Dear Andy: Activity vs. Outcomes in OKRs
I work on an RtI team at a high school that is focused on improving how we can support students! For clarity, RtI stands for Response to Intervention, and is a multi-tier approach to the early identification and support of students with learning and behavior needs. Check out our OKRs for 20-21. Would LOVE feedback, questions, and/or reactions!
Objective: Developing a data-focused approach to identifying and responding to classroom behaviors in positive and proactive ways.
KR1: Meet with a cohort of students of varying backgrounds to identify and discuss behaviors.
KR2: Partnering with PTO/PTO representation for RtI team to increase awareness and potential support.
KR3: Publish data about building behavioral data each quarter for staff information/feedback via Weekly Memo and Staff Meetings.
KR4: Collaborate at the beginning of the year with the LIM team to discuss roles of both teams, timeline of work, and schedule meetings moving forward.
KR5: Develop and pilot war room approach with a select number of junior teachers to collaboratively answer, “How do we support the unmotivated student?”
Thanks for reaching out! I can’t tell you how excited I am to see educators using the OKR system. Your OKRs are in good shape already, but I have a few ideas that I think will really take things to the next level. Let’s get going, shall we?
While I appreciate how clear and concise your objective is, I think we can mine a little more out of it. Why do you want to develop this data-focused approach? Once you develop it, what do you hope to do or hope will happen?
Your current objective defines an activity—let’s take it to the next level and define the activity’s outcome. What is your ultimate goal, here? Better prepared teachers? A flawless educational experience for students in the RtI program? The best objectives are meaningful, memorable and succinct. Dig a bit deeper, toss some of the technical lingo, and state, above all else, what your team’s purpose is. Don’t be afraid to keep things simple!
Here are a few possible examples for you:
Objective: Be the most effective and efficient RtI team in the county.
Objective: Teachers feel 100% prepared for RtI students.
Your objective should not only tell me what you want to do, but why you want to do it.
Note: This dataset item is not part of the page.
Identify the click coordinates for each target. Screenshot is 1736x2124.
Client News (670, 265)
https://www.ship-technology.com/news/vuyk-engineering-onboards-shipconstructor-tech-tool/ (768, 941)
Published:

Dream big!
Similarly, in your KRs, the underlying theme I’m seeing is that they focus on prescribing the activity, rather than the desired outcomes of said activities. In other words, your current KRs specify the tasks needed to be done. Better KRs will describe the most important set of changes that will tell you whether or not you’re on track. How will you know when your team is able to identify and respond to classroom behaviors in positive and proactive ways? It’s not because you have meetings, or that you have a database. It’s that some behaviors will be increased (e.g. teacher satisfaction/student attendance) and others may be decreased (negative outbursts/disciplinary actions/parent complaints). Make sense?
Take KR1 for example. Rather than describe the meeting (the activity), I would love for your KR to describe the milestone you hope to achieve once the activity is done (the outcome). Correct me if I’m wrong, but it sounds like you want to make sure the data you’re collecting comes from students of all backgrounds? Fantastic—that’s super measurable! What if it was worded something like this?
KR1:Behaviors and responses include data from all our students’ diverse ages and backgrounds.
Remember, when you reflect upon/grade your KRs at the end of the cycle, you want to be able to answer the question ‘did we get this done?’ with a clear ‘yes’ or ‘no.’
With that all said, here are my proposed OKRs for you and your team
See the difference? The objective is simpler and concise, with a clear sense of ‘why’. The key-results are all measurable and will directly impact your team’s success in achieving your ultimate goal. Remember, OKRs are not everything you need to do, but the 3-5 most important outcomes you’ll focus on this semester.
Well, Ashley, I hope that helps. Thanks so much for writing in—it’s clear you and your team are committed to being the best you can be. May all students be so lucky to have such passionate and devoted teachers on their side. Best of luck in the future and I look forward to hearing how OKRs are working out for you!